▸ **JOB**
Duplicate the records below word for word, starting at the line that contains "Assembled (763, 614)" and ending after the line that contains "results [436, 663]".

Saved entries
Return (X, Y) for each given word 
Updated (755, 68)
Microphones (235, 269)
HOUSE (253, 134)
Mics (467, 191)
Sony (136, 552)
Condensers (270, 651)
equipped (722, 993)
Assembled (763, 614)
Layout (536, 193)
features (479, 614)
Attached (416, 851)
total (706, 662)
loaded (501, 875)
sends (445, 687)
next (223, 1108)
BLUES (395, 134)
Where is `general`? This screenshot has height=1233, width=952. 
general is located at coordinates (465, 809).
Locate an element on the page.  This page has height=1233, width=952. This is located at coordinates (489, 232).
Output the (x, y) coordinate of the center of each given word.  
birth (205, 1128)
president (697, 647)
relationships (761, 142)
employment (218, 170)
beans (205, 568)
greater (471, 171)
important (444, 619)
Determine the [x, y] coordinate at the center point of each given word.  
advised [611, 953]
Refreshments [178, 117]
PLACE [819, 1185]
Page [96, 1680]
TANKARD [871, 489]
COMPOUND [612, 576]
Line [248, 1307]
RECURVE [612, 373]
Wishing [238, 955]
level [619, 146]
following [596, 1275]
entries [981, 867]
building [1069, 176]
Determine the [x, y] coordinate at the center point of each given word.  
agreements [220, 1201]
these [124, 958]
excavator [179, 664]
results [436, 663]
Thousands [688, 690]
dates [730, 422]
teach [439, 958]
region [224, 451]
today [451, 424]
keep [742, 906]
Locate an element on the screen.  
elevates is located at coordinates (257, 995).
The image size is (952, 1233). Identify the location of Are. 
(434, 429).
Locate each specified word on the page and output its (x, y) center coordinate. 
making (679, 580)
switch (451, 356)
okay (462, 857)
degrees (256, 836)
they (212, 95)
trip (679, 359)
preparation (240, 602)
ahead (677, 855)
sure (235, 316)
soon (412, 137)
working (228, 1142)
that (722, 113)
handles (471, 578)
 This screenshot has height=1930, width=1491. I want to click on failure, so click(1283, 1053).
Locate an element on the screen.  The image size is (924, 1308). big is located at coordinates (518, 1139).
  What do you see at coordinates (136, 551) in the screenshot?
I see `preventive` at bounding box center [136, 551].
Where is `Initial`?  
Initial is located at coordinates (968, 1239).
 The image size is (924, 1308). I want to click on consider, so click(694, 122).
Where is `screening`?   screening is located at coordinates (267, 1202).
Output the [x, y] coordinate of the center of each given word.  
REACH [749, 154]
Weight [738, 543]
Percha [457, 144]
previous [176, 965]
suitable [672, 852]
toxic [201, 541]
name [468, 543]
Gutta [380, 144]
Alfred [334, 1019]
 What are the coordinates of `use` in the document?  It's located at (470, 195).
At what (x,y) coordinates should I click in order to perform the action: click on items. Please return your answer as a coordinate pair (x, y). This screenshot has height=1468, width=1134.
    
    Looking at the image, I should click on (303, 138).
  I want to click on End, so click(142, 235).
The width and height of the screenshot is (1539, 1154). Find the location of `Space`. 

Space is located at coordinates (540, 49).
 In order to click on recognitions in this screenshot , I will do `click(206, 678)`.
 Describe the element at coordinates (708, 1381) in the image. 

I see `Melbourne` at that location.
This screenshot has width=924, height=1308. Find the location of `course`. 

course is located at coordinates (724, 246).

▸ **SOLUTION TO THIS EXERCISE**
Assembled (763, 614)
Layout (536, 193)
features (479, 614)
Attached (416, 851)
total (706, 662)
loaded (501, 875)
sends (445, 687)
next (223, 1108)
BLUES (395, 134)
Where is `general`? This screenshot has height=1233, width=952. 
general is located at coordinates (465, 809).
Locate an element on the page.  This page has height=1233, width=952. This is located at coordinates (489, 232).
Output the (x, y) coordinate of the center of each given word.  
birth (205, 1128)
president (697, 647)
relationships (761, 142)
employment (218, 170)
beans (205, 568)
greater (471, 171)
important (444, 619)
Determine the [x, y] coordinate at the center point of each given word.  
advised [611, 953]
Refreshments [178, 117]
PLACE [819, 1185]
Page [96, 1680]
TANKARD [871, 489]
COMPOUND [612, 576]
Line [248, 1307]
RECURVE [612, 373]
Wishing [238, 955]
level [619, 146]
following [596, 1275]
entries [981, 867]
building [1069, 176]
Determine the [x, y] coordinate at the center point of each given word.  
agreements [220, 1201]
these [124, 958]
excavator [179, 664]
results [436, 663]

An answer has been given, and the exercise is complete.